Suppose that I randomly accuse you of something and I say in court "yes, yes, I saw the dude do that", do you really think you'll get convicted purely by that "testimony" alone?
Of course personal testimony and anecdotal evidence should be examined. But especially when two or three witnesses agree about something that happened the evidence can be strong indeed.
That is again a very dubious statement.
I can, for example, point you to hundreds, if not thousands, of people who'll claim to have been sexually abused on an alien space ship.
I suppose you're equally skeptical of other historical claims?
Depends on the claim.
The more fantastical the claim, the more skeptical I'll be and the more evidence I will require to accept it.
Humans coming back to life is about as fantastical as it can get.
If historical account doesn't count as evidence then you must be skeptical that anything ever happened at all in the ancient world.
Again with the shortsightedness... It all depends on the content of the claim, the amount of independent and contemporary accounts / evidence, the nature of the claim, the source of the claim, etc.
If you are going to equate a claim like "Julius Ceasar marched into Gaul with his legions" with a claim like "jesus came back to life after being dead for 3 days", then I'm just going to point out the obvious flaws.
We have multiple independent contemporary sources from which we can derive that a Roman dude named Julius Ceasar indeed marched into Gaul with his legions. We have independent accounts from Gauls, Germanics and Romans that testify to it. We can go to those battle grounds, dig in the ground and find remnants of a Roman battle. We can look around in the reigion and find Roman temples and villa's. And, last but not least, none of those claims are fantastical claims.
Rome existed.
Rome conquered many regions.
Roman conquerers had legions.
Nothing about those claims requires anything out of the ordinary.
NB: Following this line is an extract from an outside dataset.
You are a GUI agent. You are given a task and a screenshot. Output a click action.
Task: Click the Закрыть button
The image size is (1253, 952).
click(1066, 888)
So, even barring ANY EVIDENCE AT ALL, right of the bat those claims are a lot more believable then people coming back to life.
You seem to desperately try to equate any claim about ancient times as being equal in merrit and plausibility. But that simply is not true. It simply does not work like that.
Sure. There's no obvious reason why the Bible deserves more consideration than other historical claims. All of them deserve some consideration.
That is not true either.
A claim like "3000 years ago, an undetectable 7-headed dragon breathed fire into an egyptian temple and revived a pharaoh"
does not deserve the same consideration as "pharaoh X ordered the building of pyramid Y".
Again, historical accounts themselves are pieces of evidence.
Depends on the account. In the case of the bible, they are not. They are claims.
Especially when they're corroborated by multiple historical accounts coming from different parties that say the same thing.
Only if those accounts are independent from one another. The bible, while a collection of books, is all part of the same cult/sect. That's not what I consider corroboration and independent contemporary accounts.
Should we look for other evidence? Sure. What kinds of evidence should we look for? That would depend upon the nature of the claim. Is it true, as you say, that there is "no evidence" for any of the Bible's historical claims outside the Bible itself? Not at all.
Off course the bible will mention true events, places and people.
After all, Spiderman mentions New York as well.
But the Bible isn't written by those who believe outlandish claims. It's written by those who claim to have seen amazing things.
You don't know that because the bible is written by anonymous authors.
Having said that, you can meet up with people
today that claim to have been abducted by aliens and sexually abused aboard a space ship. And they'll have a very detailed story to tell you.